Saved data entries
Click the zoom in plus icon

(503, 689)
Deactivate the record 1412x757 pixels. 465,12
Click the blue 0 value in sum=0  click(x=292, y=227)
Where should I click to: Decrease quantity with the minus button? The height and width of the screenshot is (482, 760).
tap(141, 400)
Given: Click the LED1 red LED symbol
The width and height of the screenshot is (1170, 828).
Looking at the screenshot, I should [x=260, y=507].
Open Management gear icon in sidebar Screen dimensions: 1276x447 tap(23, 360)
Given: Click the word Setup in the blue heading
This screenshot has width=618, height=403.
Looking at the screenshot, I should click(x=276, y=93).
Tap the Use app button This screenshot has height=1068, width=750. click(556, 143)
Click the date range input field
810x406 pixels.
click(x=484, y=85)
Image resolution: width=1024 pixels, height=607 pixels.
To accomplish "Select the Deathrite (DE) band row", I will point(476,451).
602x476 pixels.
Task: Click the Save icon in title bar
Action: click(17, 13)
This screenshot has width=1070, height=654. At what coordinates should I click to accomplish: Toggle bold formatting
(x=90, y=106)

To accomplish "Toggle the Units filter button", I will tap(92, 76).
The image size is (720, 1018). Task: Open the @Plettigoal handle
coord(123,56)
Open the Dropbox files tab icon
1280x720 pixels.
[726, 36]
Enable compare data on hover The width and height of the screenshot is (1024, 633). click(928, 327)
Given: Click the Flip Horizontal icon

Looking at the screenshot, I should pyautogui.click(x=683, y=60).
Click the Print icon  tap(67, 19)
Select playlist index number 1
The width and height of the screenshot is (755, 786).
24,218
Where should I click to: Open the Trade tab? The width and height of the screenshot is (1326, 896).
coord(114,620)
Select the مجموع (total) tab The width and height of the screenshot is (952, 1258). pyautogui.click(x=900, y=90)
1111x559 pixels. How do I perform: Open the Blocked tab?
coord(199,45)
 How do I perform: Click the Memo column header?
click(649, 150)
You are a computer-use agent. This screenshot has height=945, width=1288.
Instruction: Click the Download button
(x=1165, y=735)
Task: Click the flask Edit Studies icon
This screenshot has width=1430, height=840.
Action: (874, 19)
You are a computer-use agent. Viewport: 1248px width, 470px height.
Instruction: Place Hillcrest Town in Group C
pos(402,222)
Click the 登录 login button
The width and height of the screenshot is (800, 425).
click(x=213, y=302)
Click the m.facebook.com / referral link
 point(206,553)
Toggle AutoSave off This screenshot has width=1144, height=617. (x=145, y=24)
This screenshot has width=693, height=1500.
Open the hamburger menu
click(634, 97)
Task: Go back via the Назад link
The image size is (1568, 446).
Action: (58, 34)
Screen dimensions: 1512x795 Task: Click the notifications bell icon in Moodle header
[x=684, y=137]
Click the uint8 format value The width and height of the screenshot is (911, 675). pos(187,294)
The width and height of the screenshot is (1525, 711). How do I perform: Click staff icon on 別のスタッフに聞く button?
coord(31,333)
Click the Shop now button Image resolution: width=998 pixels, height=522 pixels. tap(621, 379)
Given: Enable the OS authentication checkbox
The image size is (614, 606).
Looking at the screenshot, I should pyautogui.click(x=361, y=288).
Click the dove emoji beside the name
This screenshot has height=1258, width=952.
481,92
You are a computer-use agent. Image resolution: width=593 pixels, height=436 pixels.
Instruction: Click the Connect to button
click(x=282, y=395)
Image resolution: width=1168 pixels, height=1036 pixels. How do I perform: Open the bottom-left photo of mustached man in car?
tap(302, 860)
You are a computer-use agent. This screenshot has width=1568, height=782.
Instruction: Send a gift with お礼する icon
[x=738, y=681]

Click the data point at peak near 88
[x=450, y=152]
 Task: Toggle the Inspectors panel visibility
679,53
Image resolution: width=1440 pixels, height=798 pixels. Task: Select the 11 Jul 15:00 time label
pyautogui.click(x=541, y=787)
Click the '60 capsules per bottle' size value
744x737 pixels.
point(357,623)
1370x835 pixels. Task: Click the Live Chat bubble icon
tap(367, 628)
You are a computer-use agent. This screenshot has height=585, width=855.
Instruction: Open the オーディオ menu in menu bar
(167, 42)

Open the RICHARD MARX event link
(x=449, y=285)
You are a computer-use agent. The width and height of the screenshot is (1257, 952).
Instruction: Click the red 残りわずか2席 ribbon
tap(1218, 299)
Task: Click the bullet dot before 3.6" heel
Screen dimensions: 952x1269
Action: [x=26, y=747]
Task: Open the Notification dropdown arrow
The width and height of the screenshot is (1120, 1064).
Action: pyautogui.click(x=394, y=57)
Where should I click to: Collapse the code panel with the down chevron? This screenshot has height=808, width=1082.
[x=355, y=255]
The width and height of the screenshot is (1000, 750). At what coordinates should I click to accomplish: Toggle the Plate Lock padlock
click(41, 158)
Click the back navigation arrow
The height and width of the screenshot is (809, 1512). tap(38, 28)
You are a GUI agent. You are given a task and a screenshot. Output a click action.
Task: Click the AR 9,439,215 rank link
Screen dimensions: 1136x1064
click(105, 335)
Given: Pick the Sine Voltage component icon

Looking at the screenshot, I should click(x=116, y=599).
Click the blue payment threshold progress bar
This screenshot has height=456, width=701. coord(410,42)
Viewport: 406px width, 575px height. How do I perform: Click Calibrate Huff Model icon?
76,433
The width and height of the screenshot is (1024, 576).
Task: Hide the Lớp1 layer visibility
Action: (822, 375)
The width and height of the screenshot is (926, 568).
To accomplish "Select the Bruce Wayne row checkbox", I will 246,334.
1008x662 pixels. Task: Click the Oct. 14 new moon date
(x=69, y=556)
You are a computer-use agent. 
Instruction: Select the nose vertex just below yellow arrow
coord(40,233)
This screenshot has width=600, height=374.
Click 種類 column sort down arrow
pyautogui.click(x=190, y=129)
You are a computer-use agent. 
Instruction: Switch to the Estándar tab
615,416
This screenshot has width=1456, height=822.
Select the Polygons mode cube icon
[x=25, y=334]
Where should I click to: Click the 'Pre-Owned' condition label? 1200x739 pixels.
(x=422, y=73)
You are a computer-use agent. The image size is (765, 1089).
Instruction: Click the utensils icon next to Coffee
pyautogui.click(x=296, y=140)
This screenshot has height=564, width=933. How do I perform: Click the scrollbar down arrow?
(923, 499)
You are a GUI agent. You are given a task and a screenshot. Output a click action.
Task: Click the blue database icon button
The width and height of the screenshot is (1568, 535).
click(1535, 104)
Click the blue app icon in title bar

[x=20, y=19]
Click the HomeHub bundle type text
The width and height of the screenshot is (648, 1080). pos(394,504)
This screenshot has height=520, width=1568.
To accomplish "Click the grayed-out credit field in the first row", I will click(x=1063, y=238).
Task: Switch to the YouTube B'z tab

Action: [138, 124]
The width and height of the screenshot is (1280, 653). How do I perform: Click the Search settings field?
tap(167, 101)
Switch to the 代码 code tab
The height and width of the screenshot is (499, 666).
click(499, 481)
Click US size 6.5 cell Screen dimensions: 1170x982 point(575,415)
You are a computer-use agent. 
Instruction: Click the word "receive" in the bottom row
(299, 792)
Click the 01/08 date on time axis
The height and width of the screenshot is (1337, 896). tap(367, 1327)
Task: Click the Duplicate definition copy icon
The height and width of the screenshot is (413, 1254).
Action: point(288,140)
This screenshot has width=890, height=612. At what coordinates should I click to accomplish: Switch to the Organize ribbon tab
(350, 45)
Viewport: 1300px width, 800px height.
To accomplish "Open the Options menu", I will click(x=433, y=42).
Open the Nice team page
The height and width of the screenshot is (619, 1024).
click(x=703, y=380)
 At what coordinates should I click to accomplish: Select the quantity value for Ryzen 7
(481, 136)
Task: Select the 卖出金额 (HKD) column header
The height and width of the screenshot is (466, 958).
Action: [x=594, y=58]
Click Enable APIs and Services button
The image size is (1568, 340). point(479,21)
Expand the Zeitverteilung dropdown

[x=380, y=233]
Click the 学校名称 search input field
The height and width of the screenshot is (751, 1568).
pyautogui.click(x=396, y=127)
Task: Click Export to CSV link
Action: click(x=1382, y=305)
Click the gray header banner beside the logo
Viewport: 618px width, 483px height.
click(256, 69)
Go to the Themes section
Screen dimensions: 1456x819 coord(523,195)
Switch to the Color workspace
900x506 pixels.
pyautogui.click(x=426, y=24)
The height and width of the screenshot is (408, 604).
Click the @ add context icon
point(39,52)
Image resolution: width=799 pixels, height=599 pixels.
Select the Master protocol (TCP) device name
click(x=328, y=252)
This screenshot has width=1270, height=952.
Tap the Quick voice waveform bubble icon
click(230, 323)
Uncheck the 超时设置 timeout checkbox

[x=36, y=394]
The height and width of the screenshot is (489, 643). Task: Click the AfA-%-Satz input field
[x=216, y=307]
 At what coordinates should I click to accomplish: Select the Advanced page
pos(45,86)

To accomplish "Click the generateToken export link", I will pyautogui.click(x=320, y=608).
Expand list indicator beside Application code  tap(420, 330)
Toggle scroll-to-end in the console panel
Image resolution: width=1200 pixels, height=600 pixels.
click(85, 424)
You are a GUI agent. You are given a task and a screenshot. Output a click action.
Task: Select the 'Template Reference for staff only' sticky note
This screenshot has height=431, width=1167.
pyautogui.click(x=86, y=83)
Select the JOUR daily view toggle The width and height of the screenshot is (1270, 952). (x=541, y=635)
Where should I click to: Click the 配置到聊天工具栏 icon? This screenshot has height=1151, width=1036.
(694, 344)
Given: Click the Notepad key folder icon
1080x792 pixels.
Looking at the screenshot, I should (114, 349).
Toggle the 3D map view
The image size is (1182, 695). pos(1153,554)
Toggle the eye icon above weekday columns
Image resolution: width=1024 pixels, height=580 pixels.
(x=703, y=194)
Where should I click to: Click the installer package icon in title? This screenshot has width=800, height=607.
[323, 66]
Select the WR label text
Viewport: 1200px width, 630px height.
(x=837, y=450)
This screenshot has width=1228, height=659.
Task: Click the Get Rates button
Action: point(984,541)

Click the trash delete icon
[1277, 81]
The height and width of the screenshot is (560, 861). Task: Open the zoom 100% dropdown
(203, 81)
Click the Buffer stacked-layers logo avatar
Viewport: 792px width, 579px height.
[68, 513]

> **ACTION ITEM**:
Please return every line in the data that includes the string "computer".

> **SOLUTION TO THE PROBLEM**:
You are a computer-use agent. This screenshot has height=945, width=1288.
You are a computer-use agent. Viewport: 1248px width, 470px height.
You are a computer-use agent. Image resolution: width=593 pixels, height=436 pixels.
You are a computer-use agent. This screenshot has width=1568, height=782.
You are a computer-use agent. This screenshot has height=585, width=855.
You are a computer-use agent. The width and height of the screenshot is (1257, 952).
You are a computer-use agent. 
You are a computer-use agent. 
You are a computer-use agent. The image size is (765, 1089).
You are a computer-use agent. 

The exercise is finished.